• **EXTRACT**
Migraines? The Doctor Can Help

Don't Suffer in Silence, Learn About Treatment and Prevention

If you suffer from migraines, you're not alone. According to the National Headache Foundation, more than 45 million people in the United States suffer from chronic, recurring headaches. Of these, 28 million - or nearly two thirds - are migraine sufferers.

"Migraine headaches affect between 12 percent and 16 percent of U.S. population," according to Vanessa Wilson, M.D., an internist who practices with Washington Township Medical Foundation. "Migraine headache pain is usually described as a dull, deep, steady pain; however, severe migraine headaches can be throbbing and volatile. Migraines typically start gradually and intensify over minutes or hours, and they're often worsened by light, constant motion, or noise."

Dr. Wilson explains that, in addition to pain, migraines usually exhibit a host of neurological symptoms that fall outside of the scope of bad headache pain. An estimated 60 to 70 percent of people with migraines will have pain only on one side of their head. In addition to increased light and noise sensitivity, other symptoms include nausea and vomiting, as well as nasal congestion and teary eyes.

"There are migraines that have what we call aura," she says. "An aura means patients have other symptoms that actually signal that a migraine is going to start even before they experience any pain - such as flashing lights or bright spots, zigzag lines, and sometimes they even smell something different.

"For some, they have numbness or tingling in hands as part of an aura, and occasionally they experience muscle weakness and a change in speech patterns."

Dr. Wilson says a number of environmental factors can bring on a migraine headache.

"We call these migraine triggers," she says. "It could be stress, worrying, menstrual periods, birth control pills, physical exertion, fatigue or lack of sleep, head trauma, as well as foods like alcohol, chocolate, coffee, NutraSweet(r), and nitrates and nitrites, which occur in preserved foods.

"Even medications can trigger migraines, including those with estrogen, as well as nitroglycerin for chest pain, and certain types of blood pressure medication like hydralazine."

Perfume, smoke, or any strong odor can also trigger a migraine. Another environmental trigger is dieting, which can cause low blood sugar. Also, skipping meals, certain altitudes, and even changes in the weather can cause these headaches.

So, what are some clues that you should talk to the doctor?

• **EXTRACTED DATA**
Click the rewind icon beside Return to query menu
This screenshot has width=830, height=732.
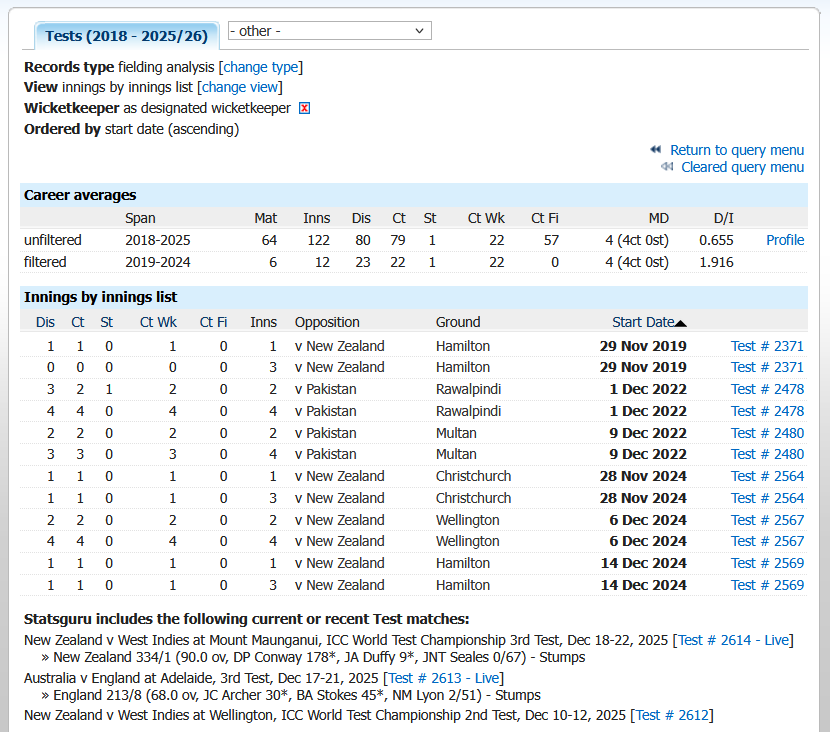[656, 149]
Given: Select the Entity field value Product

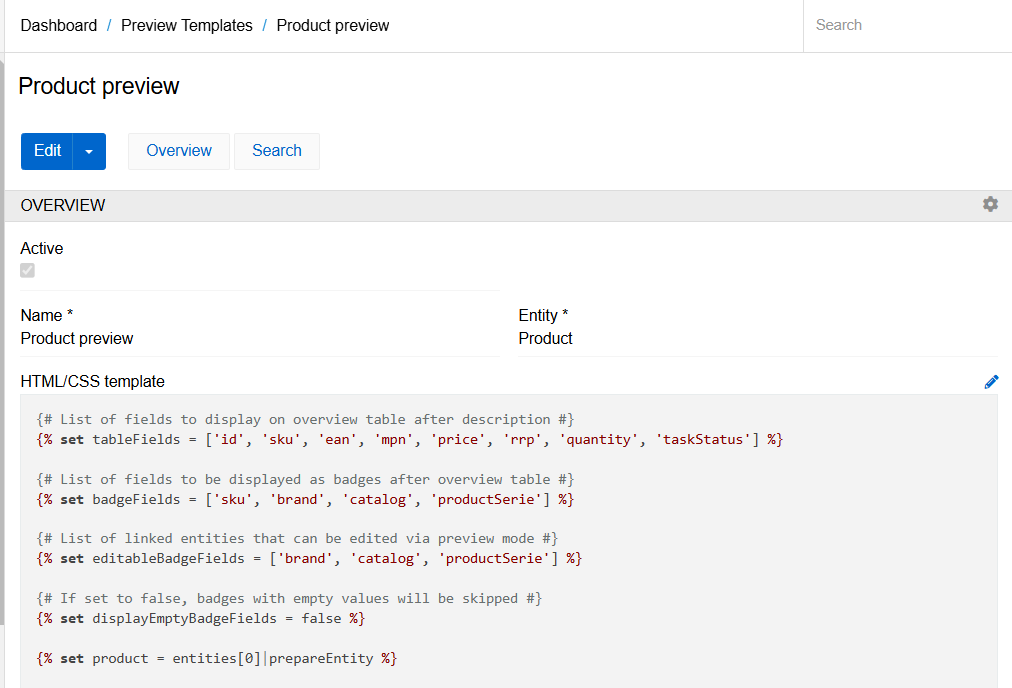Looking at the screenshot, I should coord(546,338).
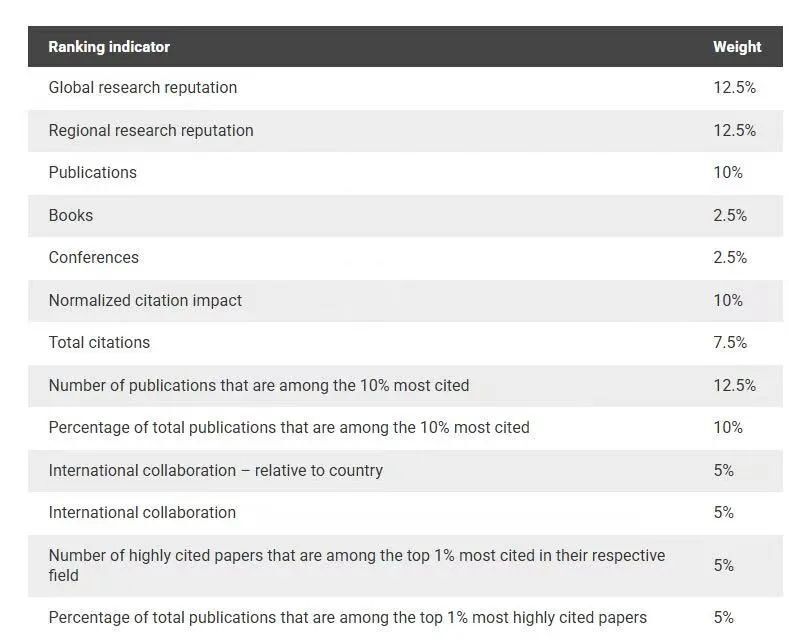Click the "Ranking indicator" column header
This screenshot has height=640, width=789.
(109, 47)
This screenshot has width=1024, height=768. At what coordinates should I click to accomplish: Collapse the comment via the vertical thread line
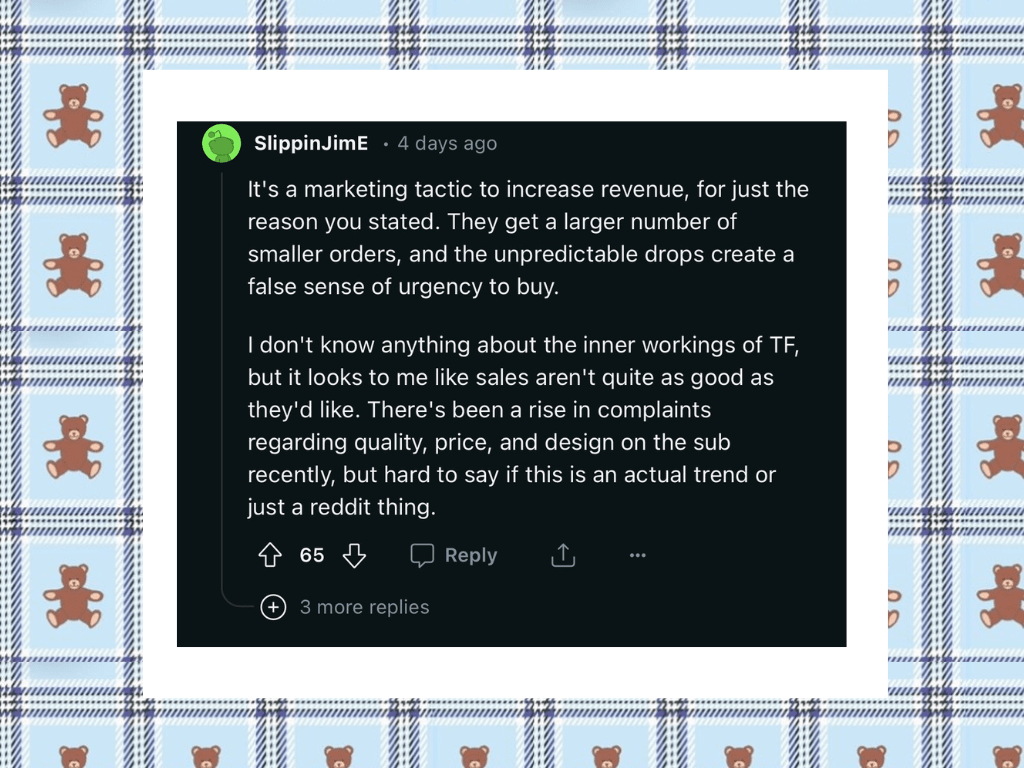(221, 380)
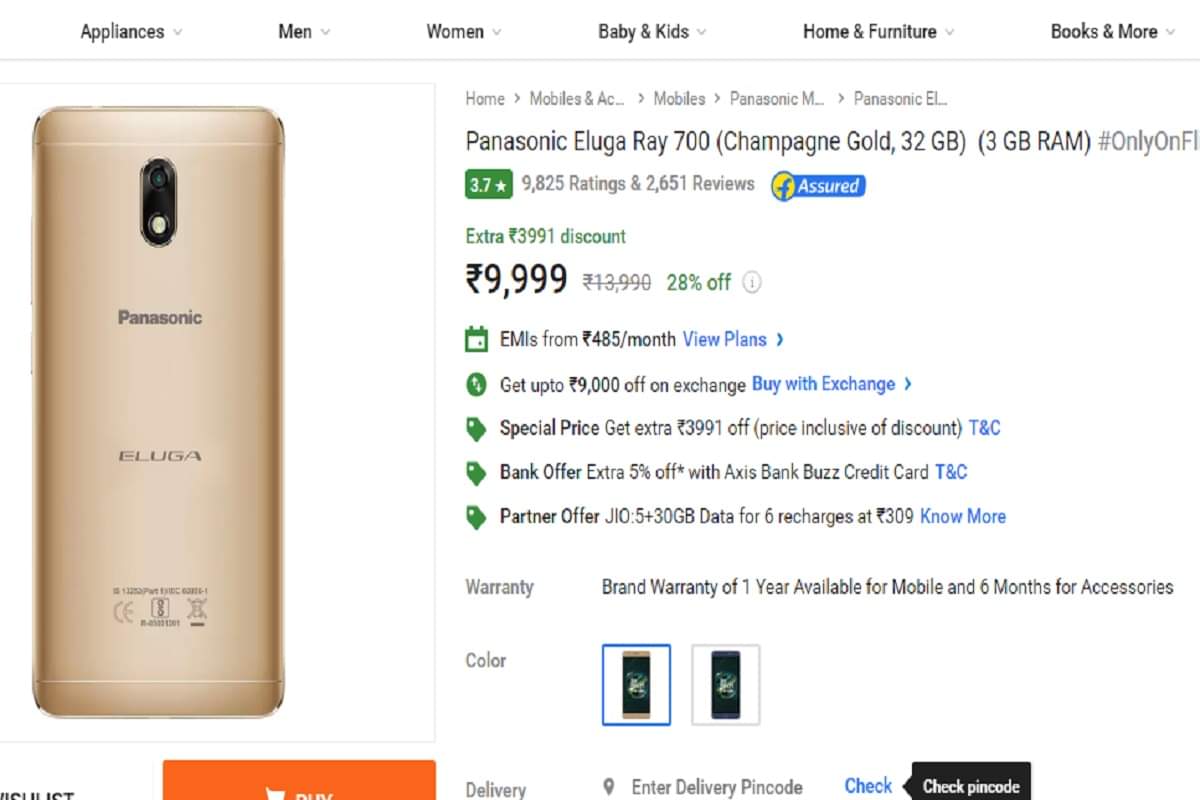Image resolution: width=1200 pixels, height=800 pixels.
Task: Click the Bank Offer tag icon
Action: (x=476, y=472)
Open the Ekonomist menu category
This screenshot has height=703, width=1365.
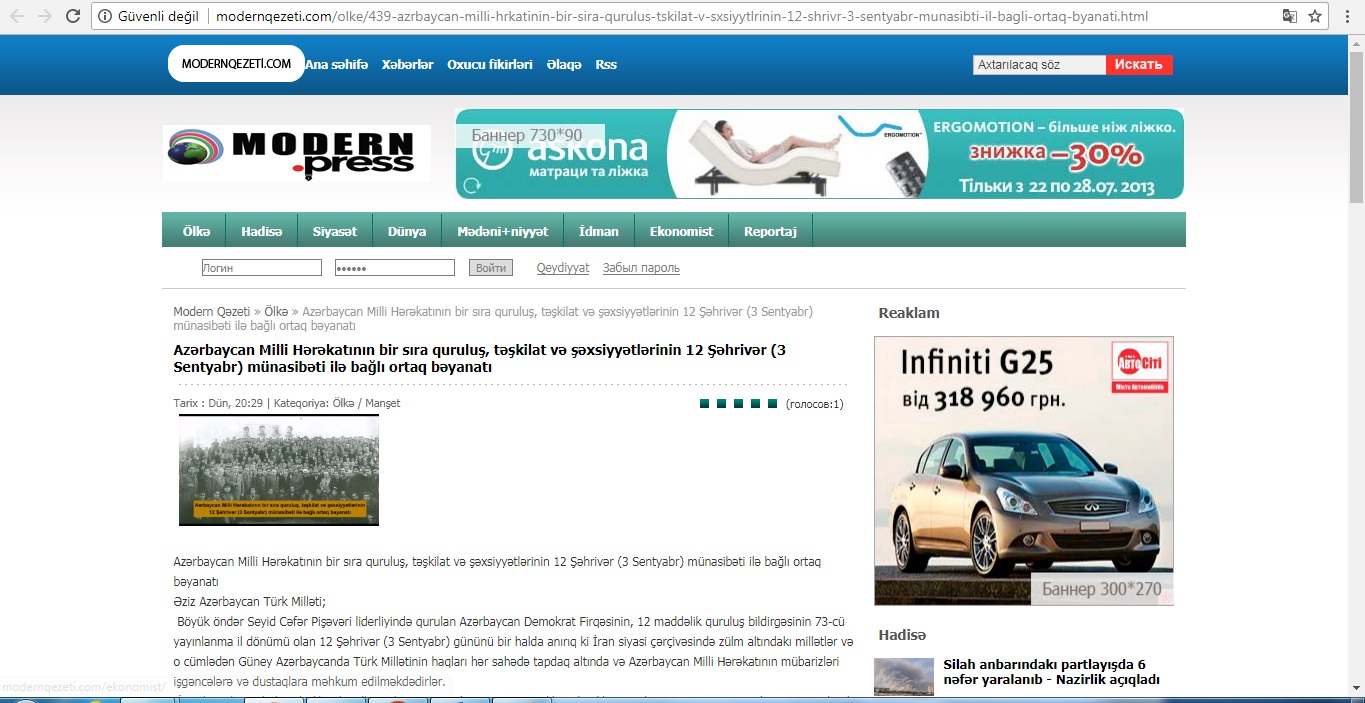point(681,231)
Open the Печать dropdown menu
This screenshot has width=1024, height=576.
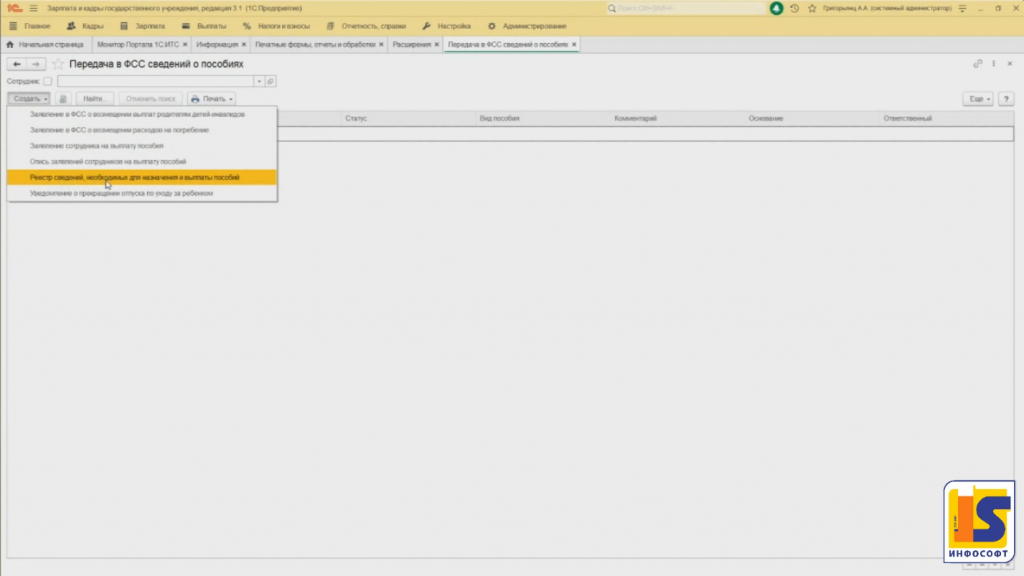[x=211, y=99]
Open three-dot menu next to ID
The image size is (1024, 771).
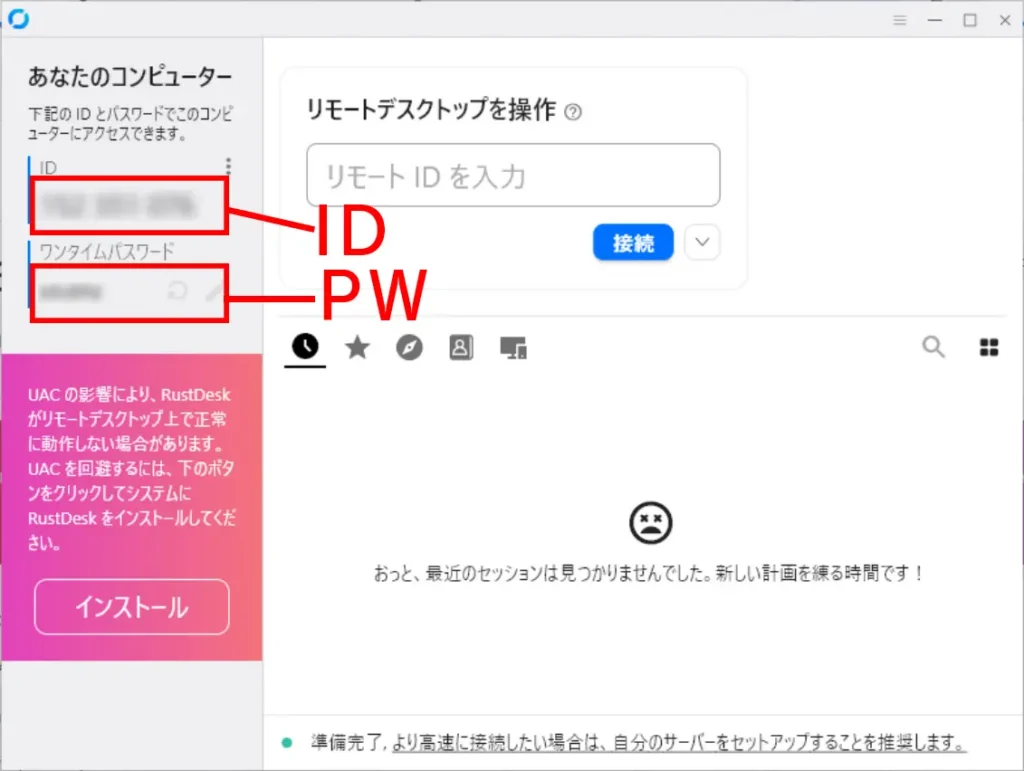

• **CHECK YOUR UNDERSTANDING**
1. Translate this sentence from the migraine article into Spanish: "Dr. Wilson says a number of environmental factors can bring on a migraine headache."
2. Please write the next part of the migraine article, picking up after its last line.
The records are separate material and have nothing to do with the migraine article.

• **SET OF ANSWERS**
1. La Dra. Wilson dice que varios factores ambientales pueden provocar una migraña.

2.
"If it's an ongoing, chronic problem, or newly onset, patients should be evaluated because there might be a trigger that can be easily removed or altered to help prevent future migraines," according to Dr. Wilson.

She adds that treatments can be given so that it doesn't become a debilitating illness, which is important, because migraines tend to be a chronic issue for sufferers.

"When migraines are mild, patients can be advised what to do to prevent them and taught about warning signs that indicate the need for urgent evaluation," she says. "Medications that can cause migraines, such as those for blood pressure, can be changed. There are a lot of things patients can do, as well as triggers that can be identified."

Simple changes like getting enough sleep and not skipping meals sometimes can be enough to improve an individual's issues with migraines. However, Dr. Wilson says, certain types of migraine headaches can be disabling and require additional measures.

"For women who experience migraines during their menstrual cycle, it's usually when the estrogen level starts to go down," she explains. "Depending on how severe the migraines are, there can be ways to help patients prevent the headache from happening.

"These migraines typically occur two days before the menstrual period and three days after, and there's usually a time that they can predict when their headache is going to happen. A pattern can be easily seen with patients who have regular cycles, and we can identify the timing."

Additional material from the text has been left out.